Im milliardenschweren Tauziehen um den Internet- Konzern Yahoo verhärten sich die Fronten: Der Software-Riese Microsoft will laut US-Medien mit einem unmittelbar bevorstehenden feindlichen Übernahmeversuch den Widerstand der Yahoo-Spitze überwinden.
Unterdessen wird Konzernchef Steve Ballmer nicht müde zu betonen, man sei nicht auf Yahoo angewiesen. Microsoft könne auch ohne Yahoo konkurrenzfähige Online-Werbung aufbauen, "es könnte nur etwas länger dauern", sagte Steve Ballmer dem "Wall Street Journal" ["WSJ"] vom Freitag. Zum weiteren Vorgehen seines Unternehmens in dem zähen Übernahmekampf wollte er sich zunächst nicht äußern.
Ankündigung noch am Freitag erwartet
Fachkreise warten mit Spannung auf den nächsten Schritt von Microsoft, der nach ihrer Einschätzung unmittelbar bevorstehen sollte.
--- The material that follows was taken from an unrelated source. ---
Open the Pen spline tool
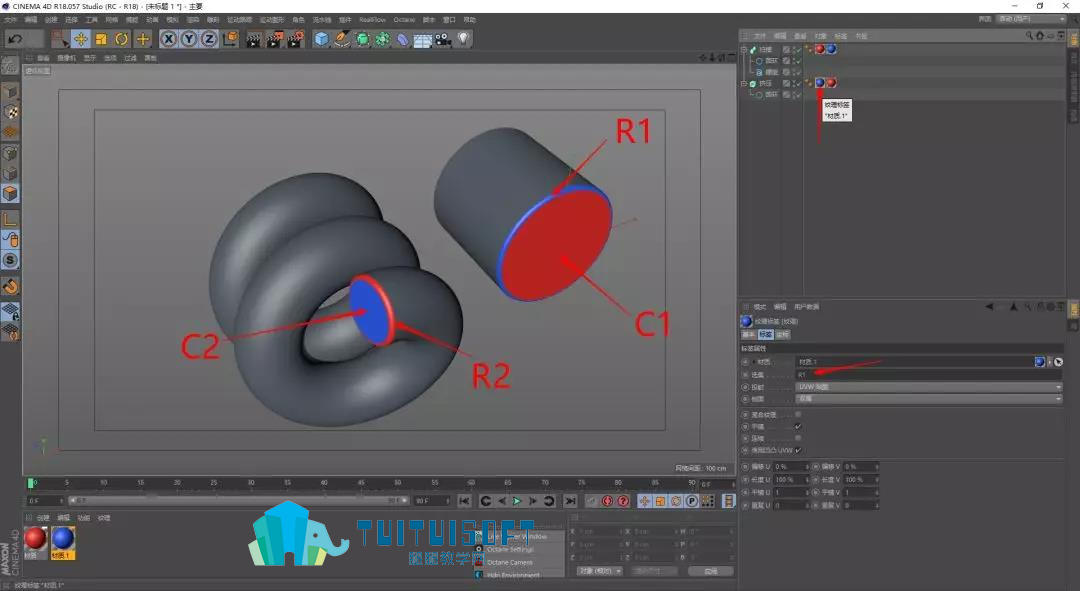Screen dimensions: 1080x591 coord(342,39)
Das "WSJ" berichtet unter Berufung auf Insider-Kreise, Microsoft werde sich für die feindliche Übernahme entscheiden und diese wahrscheinlich noch am Freitag ankündigen.
Frist ohne Reaktion verstrichen
Microsoft hatte Yahoo eine Frist bis zum 26. April gesetzt, um ein Angebot des Software-Riesen zu akzeptieren. Yahoo hatte die Frist jedoch ohne Reaktion verstreichen lassen.
Für Ballmer "alles offen"
Am Donnerstag hatte Ballmer vor Microsoft-Mitarbeitern gesagt, er werde für Yahoo "keine zehn Cent" mehr zahlen, als das Unternehmen seiner Ansicht nach wert ist.
Schon "sehr bald" würden die Angestellten über die nächsten Schritte informiert. Es gebe "drei große Optionen": "Es gibt den freundlichen Deal, es gibt den unfreundlichen Deal, und die dritte Möglichkeit ist, sie einfach stehenzulassen."
Yahoo: "Sie brauchen uns"
Die Yahoo-Konzernspitze hat immer wieder betont, das Ursprungsangebot in Höhe von knapp 45 Milliarden Dollar [rund 29 Mrd. Euro] sei zu niedrig. Aus dem Yahoo-Umfeld verlautete am Freitag, es sei "ziemlich klar", dass Microsoft sein Angebot erhöhen müsse: "Sie brauchen das Unternehmen, ganz eindeutig."